-- ENTRIES start --

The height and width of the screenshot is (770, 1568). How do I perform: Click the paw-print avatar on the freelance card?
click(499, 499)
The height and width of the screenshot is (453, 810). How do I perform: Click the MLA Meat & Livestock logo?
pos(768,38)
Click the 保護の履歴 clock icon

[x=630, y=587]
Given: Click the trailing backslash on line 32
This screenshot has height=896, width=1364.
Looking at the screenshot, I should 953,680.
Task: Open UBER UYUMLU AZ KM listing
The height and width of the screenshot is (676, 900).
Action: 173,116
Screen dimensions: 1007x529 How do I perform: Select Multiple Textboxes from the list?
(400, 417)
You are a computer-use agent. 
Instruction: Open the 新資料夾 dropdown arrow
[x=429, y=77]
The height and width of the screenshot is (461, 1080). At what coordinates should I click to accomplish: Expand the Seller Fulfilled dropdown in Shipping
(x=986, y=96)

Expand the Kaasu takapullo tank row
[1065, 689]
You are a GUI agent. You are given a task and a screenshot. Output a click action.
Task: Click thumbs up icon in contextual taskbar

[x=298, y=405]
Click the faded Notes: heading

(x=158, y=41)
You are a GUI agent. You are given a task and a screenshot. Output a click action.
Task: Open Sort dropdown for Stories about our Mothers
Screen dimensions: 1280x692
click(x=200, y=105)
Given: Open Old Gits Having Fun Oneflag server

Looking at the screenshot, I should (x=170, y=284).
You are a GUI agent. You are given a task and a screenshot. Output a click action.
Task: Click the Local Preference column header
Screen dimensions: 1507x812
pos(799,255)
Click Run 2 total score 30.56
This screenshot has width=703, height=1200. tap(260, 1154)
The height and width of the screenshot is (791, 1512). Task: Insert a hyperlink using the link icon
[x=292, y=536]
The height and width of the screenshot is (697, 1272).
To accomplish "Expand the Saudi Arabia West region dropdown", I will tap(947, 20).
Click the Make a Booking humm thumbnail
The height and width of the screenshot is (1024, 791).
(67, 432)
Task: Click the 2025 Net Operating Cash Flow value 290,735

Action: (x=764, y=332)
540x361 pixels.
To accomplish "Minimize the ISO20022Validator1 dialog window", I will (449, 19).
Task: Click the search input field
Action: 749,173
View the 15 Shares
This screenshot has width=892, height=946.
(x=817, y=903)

-- ENTRIES end --

__EXERCISE__
Rewrite the lines above as a numbered list, leaving out the blank lines.

__ANSWER FOR THE TASK__
1. The height and width of the screenshot is (770, 1568). How do I perform: Click the paw-print avatar on the freelance card?
2. click(499, 499)
3. The height and width of the screenshot is (453, 810). How do I perform: Click the MLA Meat & Livestock logo?
4. pos(768,38)
5. Click the 保護の履歴 clock icon
6. [x=630, y=587]
7. Given: Click the trailing backslash on line 32
8. This screenshot has height=896, width=1364.
9. Looking at the screenshot, I should 953,680.
10. Task: Open UBER UYUMLU AZ KM listing
11. The height and width of the screenshot is (676, 900).
12. Action: 173,116
13. Screen dimensions: 1007x529 How do I perform: Select Multiple Textboxes from the list?
14. (400, 417)
15. You are a computer-use agent. 
16. Instruction: Open the 新資料夾 dropdown arrow
17. [x=429, y=77]
18. The height and width of the screenshot is (461, 1080). At what coordinates should I click to accomplish: Expand the Seller Fulfilled dropdown in Shipping
19. (x=986, y=96)
20. Expand the Kaasu takapullo tank row
21. [1065, 689]
22. You are a GUI agent. You are given a task and a screenshot. Output a click action.
23. Task: Click thumbs up icon in contextual taskbar
24. [x=298, y=405]
25. Click the faded Notes: heading
26. (x=158, y=41)
27. You are a GUI agent. You are given a task and a screenshot. Output a click action.
28. Task: Open Sort dropdown for Stories about our Mothers
29. Screen dimensions: 1280x692
30. click(x=200, y=105)
31. Given: Open Old Gits Having Fun Oneflag server
32. Looking at the screenshot, I should (x=170, y=284).
33. You are a GUI agent. You are given a task and a screenshot. Output a click action.
34. Task: Click the Local Preference column header
35. Screen dimensions: 1507x812
36. pos(799,255)
37. Click Run 2 total score 30.56
38. This screenshot has width=703, height=1200. tap(260, 1154)
39. The height and width of the screenshot is (791, 1512). Task: Insert a hyperlink using the link icon
40. [x=292, y=536]
41. The height and width of the screenshot is (697, 1272).
42. To accomplish "Expand the Saudi Arabia West region dropdown", I will tap(947, 20).
43. Click the Make a Booking humm thumbnail
44. The height and width of the screenshot is (1024, 791).
45. (67, 432)
46. Task: Click the 2025 Net Operating Cash Flow value 290,735
47. Action: (x=764, y=332)
48. 540x361 pixels.
49. To accomplish "Minimize the ISO20022Validator1 dialog window", I will (449, 19).
50. Task: Click the search input field
51. Action: 749,173
52. View the 15 Shares
53. This screenshot has width=892, height=946.
54. (x=817, y=903)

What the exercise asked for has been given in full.